Word and element location records:
__________________________________________________
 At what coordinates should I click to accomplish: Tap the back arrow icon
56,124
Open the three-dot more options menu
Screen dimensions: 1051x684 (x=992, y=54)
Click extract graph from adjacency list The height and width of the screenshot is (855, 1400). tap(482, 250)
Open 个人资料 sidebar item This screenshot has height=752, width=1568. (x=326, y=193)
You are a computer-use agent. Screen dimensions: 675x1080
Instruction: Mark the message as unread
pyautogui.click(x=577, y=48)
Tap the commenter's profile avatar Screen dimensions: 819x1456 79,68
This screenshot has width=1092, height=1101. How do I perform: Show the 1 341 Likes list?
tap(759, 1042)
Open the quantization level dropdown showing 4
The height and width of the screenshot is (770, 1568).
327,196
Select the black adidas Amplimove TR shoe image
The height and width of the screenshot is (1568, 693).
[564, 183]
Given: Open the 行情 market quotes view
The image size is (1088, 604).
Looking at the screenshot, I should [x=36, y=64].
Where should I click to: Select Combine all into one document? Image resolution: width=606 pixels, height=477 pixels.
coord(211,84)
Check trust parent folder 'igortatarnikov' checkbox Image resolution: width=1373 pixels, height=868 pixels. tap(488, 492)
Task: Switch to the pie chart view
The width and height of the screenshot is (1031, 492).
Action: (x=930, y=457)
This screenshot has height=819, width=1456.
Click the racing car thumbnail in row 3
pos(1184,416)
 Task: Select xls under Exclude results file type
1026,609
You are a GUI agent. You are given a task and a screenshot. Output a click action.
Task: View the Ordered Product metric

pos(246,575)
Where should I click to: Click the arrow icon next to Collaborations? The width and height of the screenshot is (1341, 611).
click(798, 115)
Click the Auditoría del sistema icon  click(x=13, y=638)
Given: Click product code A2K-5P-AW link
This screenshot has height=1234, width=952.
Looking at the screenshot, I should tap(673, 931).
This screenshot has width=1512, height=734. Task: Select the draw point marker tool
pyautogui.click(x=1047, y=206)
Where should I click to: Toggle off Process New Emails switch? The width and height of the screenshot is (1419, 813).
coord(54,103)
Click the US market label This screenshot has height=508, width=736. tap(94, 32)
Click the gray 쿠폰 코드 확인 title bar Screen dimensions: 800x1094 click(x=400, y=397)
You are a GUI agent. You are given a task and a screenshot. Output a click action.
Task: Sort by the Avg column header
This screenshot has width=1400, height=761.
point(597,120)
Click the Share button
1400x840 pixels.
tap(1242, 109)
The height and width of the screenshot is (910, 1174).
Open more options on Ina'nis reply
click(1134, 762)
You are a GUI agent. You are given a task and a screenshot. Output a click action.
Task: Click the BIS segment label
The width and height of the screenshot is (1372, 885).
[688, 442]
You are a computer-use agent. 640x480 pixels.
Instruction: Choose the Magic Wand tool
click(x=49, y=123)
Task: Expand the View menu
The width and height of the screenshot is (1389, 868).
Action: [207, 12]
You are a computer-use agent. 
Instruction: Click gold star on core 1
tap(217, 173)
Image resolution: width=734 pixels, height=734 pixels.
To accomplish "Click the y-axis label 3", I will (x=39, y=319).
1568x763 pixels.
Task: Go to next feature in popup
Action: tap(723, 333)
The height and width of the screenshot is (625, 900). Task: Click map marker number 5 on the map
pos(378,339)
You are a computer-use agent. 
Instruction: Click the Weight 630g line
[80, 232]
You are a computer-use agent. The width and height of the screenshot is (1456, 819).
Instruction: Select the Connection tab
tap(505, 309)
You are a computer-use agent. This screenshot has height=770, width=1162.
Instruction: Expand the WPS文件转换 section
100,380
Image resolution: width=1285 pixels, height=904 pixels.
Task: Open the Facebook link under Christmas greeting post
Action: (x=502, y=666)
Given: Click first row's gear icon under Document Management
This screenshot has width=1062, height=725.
__________________________________________________
**The request**
Select every line of the records above that contains the string "This", and copy each one out.

**Task solution**
Open 个人资料 sidebar item This screenshot has height=752, width=1568. (x=326, y=193)
This screenshot has width=1092, height=1101. How do I perform: Show the 1 341 Likes list?
This screenshot has height=819, width=1456.
This screenshot has height=1234, width=952.
This screenshot has width=1512, height=734. Task: Select the draw point marker tool
Click the US market label This screenshot has height=508, width=736. tap(94, 32)
This screenshot has width=1400, height=761.
You are a computer-use agent. This screenshot has height=770, width=1162.
This screenshot has width=1062, height=725.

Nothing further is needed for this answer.